Crise agricole, cas d’école…
Beaucoup de jeunes agriculteurs se voient patrons. Ils investissent et s’endettent dans l’espoir de faire la culbute. Mais le système capitaliste moderne a tout organisé pour qu’ils n’y arrivent jamais…
Le rêve chinois
Dans cette profession syndicalement dominée par la FNSEA (Fédération Nationale des Syndicats d’Exploitants Agricole) – une étrange machine qui prétend défendre à la fois les intérêts de l’éleveur de chèvres de Lozère et ceux du céréalier beauceron, alors qu’un monde les sépare – la mondialisation capitaliste n’est pas perçue a priori comme une menace. La plupart des jeunes croient au discours libéral – ceux qui travaillent dur gagnent. Leur miroir aux alouettes, ce sont les grands pays à fort taux de croissance comme la Chine : la demande de produits agricole y progresse rapidement…

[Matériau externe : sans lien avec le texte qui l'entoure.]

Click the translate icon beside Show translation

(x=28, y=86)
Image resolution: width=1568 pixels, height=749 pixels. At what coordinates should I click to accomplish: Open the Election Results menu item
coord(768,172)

L’agriculteur qui débute est donc tenté de voir grand, d’autant que le système des aides fixées par les commissions départementales d’orientation de l’agriculture (où siègent des représentants des banques, des assurances, et des syndicats – donc surtout de la FNSEA) pousse au rendement. Il va donc s’endetter pour acheter des terres et des équipements dernier cri. Mais comme la course à la productivité est générale, la production globale croît plus vite que les besoins, même compte tenu des marchés émergents, et les cours chutent.
Salariés déguisés
Au bout de quelques années, le paysan se rend compte – trop tard – qu’il travaille à perte, pour rembourser ses prêts – d’autant que l’agro-industrie et la grande distribution se sucrent au passage. « Les éleveurs sont les victimes de l’absence de régulation des marchés et des prix, ils sont devenus les esclaves de leurs clients abatteurs, transformateurs, distributeurs, » dénonce Jean Mouzat, président du syndicat paysan MOuvement de Défense des Exploitants Familiaux, dans un communiqué cet été.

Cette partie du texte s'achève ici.